Friedman haalt een recenter voorbeeld aan: het Internet-veilinghuis e-bay. Om kopers te overtuigen goederen en diensten te kopen die wellicht niet bestaan, verzamelt die onderneming de opinies van de kopers over alle verkopers die van zijn site gebruik maken. Als men iets van bedrijf X wil kopen kan men met één klik nagaan dat bv. 87% tevreden waren over de gekochte goederen en slechts een paar klaagden. Nep-verkopers die argeloze kopers zouden willen verschalken krijgen het zo bijzonder moeilijk. Goede naam wordt als sanctie gebruikt.

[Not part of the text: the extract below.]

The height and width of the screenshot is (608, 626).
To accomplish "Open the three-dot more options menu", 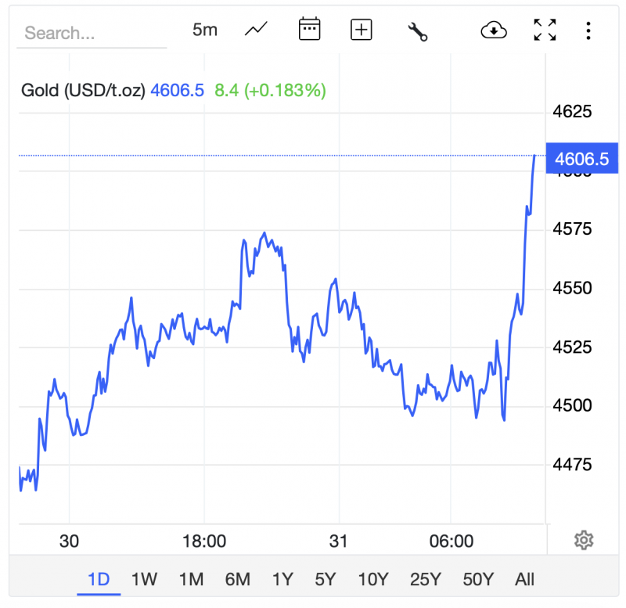I will click(x=588, y=30).
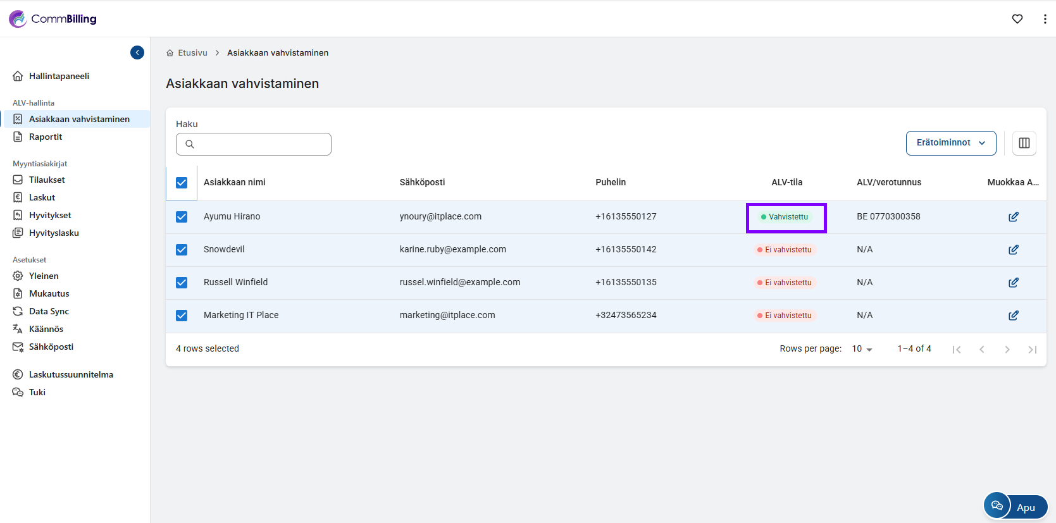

Maar de vraag is of men de zogenaamde strafrechtspraak ook aan een dergelijke marktwerking kan onderwerpen. Friedman antwoordt onomwonden ja. Hij herinnert aan het debat tussen de economen Becker en Stigler, enerzijds, en Landes en Posner anderzijds over de voor- en nadelen van het aan de markt laten van het opsporen van delinquenten. Becker en Stigler wezen erop dat in een marktsysteem er geen aansporing meer zou zijn om de ordehandhavers om te kopen, aangezien ze zelf de beloning zouden opstrijken voor de arrestatie van de delinquenten. Landes en Posner stelden dat aangezien het niveau van boete zowel de “prijs” van misdadige activiteiten van de misdadiger bepaalde als de “prijs” van handhaving men niet kon aantonen dat de markt ordehandhaving zou optimaliseren. Een probleem is dat de ordehandhavers de positieve externe effecten van hun dienstverlening – het feit dat de misdaad in een maatschappij daalt – niet zouden kunnen internaliseren. Hoe minder misdaad, hoe minder ze inderdaad zouden verdienen. Dit zou kunnen leiden, stelden beide economen, tot suboptimale orde-handhaving.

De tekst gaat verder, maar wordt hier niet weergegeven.